Hospitals, nursing homes hotbeds of Legionnaires' disease

Nursing homes and hospitals need to do more to protect their patients from catching Legionnaires' disease from contaminated water systems in their buildings, US health officials warned on Tuesday.

An analysis of more than 2,800 cases of the disease that occurred in 2015 found that 553 definitely or possibly occurred in a health care facility such as a nursing home or a hospital, according to the Morbidity and Mortality Weekly Report published by the Centers for Disease Control and Prevention. Of these, as many as 66 patients died from the disease.

"It's widespread, it's deadly and it's preventable," said CDC acting director Anne Schuchat.

One 2016 study showed that following hotels, long-term care facilities and hospitals are the most common types of buildings associated with Legionnaires' disease outbreaks that CDC investigated. In CDC's most recent Vital Signs report, experts gathered case data from 20 states and one large city with the goal of learning more about Legionnaires' disease infections associated with health care facilities and identifying ways to prevent new infections.

This is the first time CDC has looked at state and city level data on healthcare source for Legionnaires' disease, and found 76 per cent of the areas that were analysed had residents who definitely became infected with Legionnaires' disease during a stay at a health care facility.

Among cases with definite health care exposure, four out of five were associated with long-term care facilities, one out of five with hospitals, and some had stayed in both. Among cases with possible health care exposure, 13 per cent were associated with long-term care facilities, 49 per cent with hospitals, and 26 per cent with outpatient clinics.

Legionnaires' disease is not new, though it is seldom heard of. It is a potentially life-threatening form of pneumonia caused by Legionella bacteria, which can grow in water systems such as water storage tanks or pipes.
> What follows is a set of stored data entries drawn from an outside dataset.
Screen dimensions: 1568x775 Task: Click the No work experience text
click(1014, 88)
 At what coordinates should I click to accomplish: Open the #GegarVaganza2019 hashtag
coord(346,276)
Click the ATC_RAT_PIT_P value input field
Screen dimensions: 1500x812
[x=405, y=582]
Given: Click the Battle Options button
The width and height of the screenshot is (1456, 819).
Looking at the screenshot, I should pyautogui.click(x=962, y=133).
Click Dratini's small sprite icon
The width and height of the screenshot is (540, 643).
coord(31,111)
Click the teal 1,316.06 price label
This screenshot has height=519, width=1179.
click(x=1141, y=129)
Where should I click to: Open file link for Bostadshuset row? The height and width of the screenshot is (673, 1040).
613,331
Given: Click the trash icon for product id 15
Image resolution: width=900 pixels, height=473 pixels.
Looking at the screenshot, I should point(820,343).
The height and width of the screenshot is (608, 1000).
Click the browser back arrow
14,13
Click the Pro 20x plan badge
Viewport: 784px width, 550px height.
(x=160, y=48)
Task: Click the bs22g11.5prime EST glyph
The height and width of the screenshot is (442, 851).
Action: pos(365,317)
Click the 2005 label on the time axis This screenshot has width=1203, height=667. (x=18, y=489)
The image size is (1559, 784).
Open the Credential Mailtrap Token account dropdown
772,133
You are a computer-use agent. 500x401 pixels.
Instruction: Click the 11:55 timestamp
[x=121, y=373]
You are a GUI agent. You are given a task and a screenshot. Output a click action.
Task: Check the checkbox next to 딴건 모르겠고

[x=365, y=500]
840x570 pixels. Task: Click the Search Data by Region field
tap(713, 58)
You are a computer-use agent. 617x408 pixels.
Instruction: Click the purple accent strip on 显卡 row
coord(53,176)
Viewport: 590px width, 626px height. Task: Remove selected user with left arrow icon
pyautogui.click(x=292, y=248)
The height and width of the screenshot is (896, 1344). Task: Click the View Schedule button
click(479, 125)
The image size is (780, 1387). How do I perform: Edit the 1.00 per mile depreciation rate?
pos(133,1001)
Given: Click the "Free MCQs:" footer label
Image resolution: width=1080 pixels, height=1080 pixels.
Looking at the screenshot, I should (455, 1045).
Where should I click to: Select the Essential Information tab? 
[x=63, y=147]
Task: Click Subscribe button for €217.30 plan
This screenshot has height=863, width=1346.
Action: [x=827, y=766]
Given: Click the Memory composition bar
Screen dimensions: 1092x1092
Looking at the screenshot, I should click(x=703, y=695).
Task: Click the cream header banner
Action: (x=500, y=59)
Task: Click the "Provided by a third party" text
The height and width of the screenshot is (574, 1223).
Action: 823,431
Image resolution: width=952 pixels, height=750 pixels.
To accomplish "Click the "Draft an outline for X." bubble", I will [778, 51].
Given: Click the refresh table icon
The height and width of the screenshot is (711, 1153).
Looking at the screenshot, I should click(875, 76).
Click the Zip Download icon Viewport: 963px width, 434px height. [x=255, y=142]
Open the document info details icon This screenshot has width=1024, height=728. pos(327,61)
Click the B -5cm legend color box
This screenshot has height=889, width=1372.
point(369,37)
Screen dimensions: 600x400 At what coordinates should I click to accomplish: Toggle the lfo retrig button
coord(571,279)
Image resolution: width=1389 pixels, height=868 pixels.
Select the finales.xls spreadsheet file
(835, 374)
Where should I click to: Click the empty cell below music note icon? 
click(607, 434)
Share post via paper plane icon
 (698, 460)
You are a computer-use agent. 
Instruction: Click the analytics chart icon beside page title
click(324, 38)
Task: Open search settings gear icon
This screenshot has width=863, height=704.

The elderly and people who have weakened immune systems because they are sick are especially at risk.

Dr Schuchat wrote for CNN: ''Over 40 years ago, a group of American Legionnaires returning from a convention in Philadelphia were sickened with a mystery respiratory disease. Sadly, some died, and many others were hospitalized. This sudden illness prompted the Centers for Disease Control and Prevention to launch the agency's largest outbreak investigation to date, sending more than 20 disease detectives into the field to try to find the source and activating hundreds at headquarters to evaluate specimens in order to find the source of the severe pneumonia.

Their investigation ultimately identified a bacterium, Legionella, for the first time associated with the hotel's air-conditioning system that triggered severe cases of pneumonia. Four decades have passed since Legionnaires' disease was defined, yet it is increasing in incidence and now recognised that many infections in the United States can be prevented.''

The CDC says hospitals and nursing homes need to work harder to keep the bacteria from getting into places where patients might be exposed, such as showers, sinks and bathtubs, as well as medical equipment that uses water.

Schuchat says she was surprised by the number of cases associated with health care facilities. They need to be especially attentive to the problem, given the vulnerabilities of their patients, she says.